Este genio de la guitarra fue, también, un filósofo, un humanista, un hombre bueno, muy culto y educado, con el que se podía
mantener una conversación sobre música, literatura, o el tema que fuera. Sobre todo, porque era un buen conversador. Cosa que
pudimos comprobar, en más de una ocasión, visitándole de madrugada, para que le conocieran otros maestros del toque, como
el cordobés Juanito Serrano y el granadino Manolo Cano, en noches inolvidables, en las que hasta nos obsequió con una copa de
vino.
Rafael vivía al final de la calle Larga del llamado Reventón de Quintos, o barriada de Torresoto, en una casa tan modesta que
estaba a punto de ser declarada en ruinas, ya que hasta la tenía apuntalada en varios puntos y más de un ladrillo se le había
desprendido del techo; lo que le producía en invierno las inevitables goteras. Como vivía solo, la vivienda no estaba nunca muy
aseada que dijéramos y, cada vez que recibía una visita, el hombre tenía que andar quitando el polvo a las pocas sillas que tenía¸
estando atestados sus pocos muebles de toda clase de libros; especialmente folletones que solía vender y alquilar a las vecinas
del barrio. La comida se la hacían en el cercano bar de La Guapa, y se la llevaban o él iba a recogerla.
Muchas noches, a la salida del periódico, acostumbrábamos a visitarle, porque sabíamos que Rafael se recogía muy tarde. Unas
veces íbamos solos y, otras, acompañados de algún amigo. Cada vez que llamábamos a su puerta sus perros le avisaban con
sus ladridos y Rafael, que casi siempre se encontraba viendo la televisión en el enorme receptor que tenía, en seguida acudía a
abrirnos. Una vez, el maestro se nos quejó de que le habían robado un catavino de plata que la Cátedra de Flamencología le
había concedido por su labor de enseñante.
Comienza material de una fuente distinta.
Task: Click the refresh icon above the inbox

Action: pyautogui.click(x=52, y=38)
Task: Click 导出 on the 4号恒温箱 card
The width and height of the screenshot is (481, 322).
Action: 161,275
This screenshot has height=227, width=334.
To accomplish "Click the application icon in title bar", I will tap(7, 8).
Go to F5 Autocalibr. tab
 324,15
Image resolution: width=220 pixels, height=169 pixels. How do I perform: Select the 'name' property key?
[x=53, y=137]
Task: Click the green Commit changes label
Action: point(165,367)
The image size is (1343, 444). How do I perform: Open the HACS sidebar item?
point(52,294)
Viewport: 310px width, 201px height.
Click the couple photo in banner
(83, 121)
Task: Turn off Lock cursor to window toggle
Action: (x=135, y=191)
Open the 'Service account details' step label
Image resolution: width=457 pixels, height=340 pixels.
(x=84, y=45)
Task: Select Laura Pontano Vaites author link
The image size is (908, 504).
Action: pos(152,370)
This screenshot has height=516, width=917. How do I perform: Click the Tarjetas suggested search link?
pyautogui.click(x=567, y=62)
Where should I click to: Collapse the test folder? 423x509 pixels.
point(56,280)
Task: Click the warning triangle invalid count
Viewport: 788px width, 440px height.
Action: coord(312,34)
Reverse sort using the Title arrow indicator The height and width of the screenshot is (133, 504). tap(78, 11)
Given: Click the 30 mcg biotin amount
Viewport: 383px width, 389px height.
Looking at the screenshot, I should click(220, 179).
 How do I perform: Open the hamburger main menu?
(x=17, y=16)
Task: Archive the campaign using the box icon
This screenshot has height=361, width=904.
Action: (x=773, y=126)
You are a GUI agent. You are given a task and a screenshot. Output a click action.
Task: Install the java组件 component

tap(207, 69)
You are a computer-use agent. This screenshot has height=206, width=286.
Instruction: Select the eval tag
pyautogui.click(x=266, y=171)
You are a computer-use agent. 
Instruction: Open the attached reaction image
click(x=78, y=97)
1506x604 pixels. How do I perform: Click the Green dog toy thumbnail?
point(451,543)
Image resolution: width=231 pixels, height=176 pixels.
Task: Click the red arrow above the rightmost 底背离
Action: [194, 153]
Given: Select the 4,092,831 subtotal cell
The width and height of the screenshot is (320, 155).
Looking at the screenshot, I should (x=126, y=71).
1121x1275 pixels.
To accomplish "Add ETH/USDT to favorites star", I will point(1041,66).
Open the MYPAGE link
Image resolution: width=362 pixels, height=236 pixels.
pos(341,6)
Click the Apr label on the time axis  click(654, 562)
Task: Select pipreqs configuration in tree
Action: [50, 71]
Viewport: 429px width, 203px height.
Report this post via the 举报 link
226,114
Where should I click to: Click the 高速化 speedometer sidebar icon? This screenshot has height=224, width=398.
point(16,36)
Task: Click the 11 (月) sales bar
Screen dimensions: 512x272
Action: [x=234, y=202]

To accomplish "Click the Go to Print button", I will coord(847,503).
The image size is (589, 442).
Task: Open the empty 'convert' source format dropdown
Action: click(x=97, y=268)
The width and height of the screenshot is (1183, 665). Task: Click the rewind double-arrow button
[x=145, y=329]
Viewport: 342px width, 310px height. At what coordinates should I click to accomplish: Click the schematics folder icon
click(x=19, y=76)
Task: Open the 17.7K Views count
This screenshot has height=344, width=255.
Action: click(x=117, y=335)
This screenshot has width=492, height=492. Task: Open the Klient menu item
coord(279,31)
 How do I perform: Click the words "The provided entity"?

Días después, Manolo Cano, acompañado por nosotros, le entregaría otro. Cuando
pasaba algún tiempo sin que fuéramos a verle, acostumbraba a mandarnos cartas manuscritas, contándonos algún problema,
por medio de un vecino que era guarda de los jardines de la Alameda Vieja. Como carecía de Seguro de Enfermedad, en cierta
ocasión le tramitamos el carnet de la Beneficencia Municipal, para que pudiera ser atendido si le fuera necesario.
Como el viejo maestro era enemigo de salir de su casa, más allá del bar de La Guapa, recordamos que cuando fue premiado por
la Cátedra nos puso mil excusas para no asistir a Villamarta a recibir dicho galardón. El último fue que no tenía ropa que ponerse
y, cuando le dijimos que le compraríamos un traje, se nos vino abajo, diciendo que se asfixiaría si subía la empinada cuesta de su
calle. Entonces le ofrecimos ponerle un coche a la puerta. Hicimos lo increíble porque fuera a Villamarta, pero fue imposible. No
hubo manera de convencerle. Rafael padecía de agorafobia, miedo a los espacios abiertos, y no saldría de su casa, en ninguna
circunstancia. Pero el premio se le llevó a su casa. Su arte se lo merecía. Y su persona, también.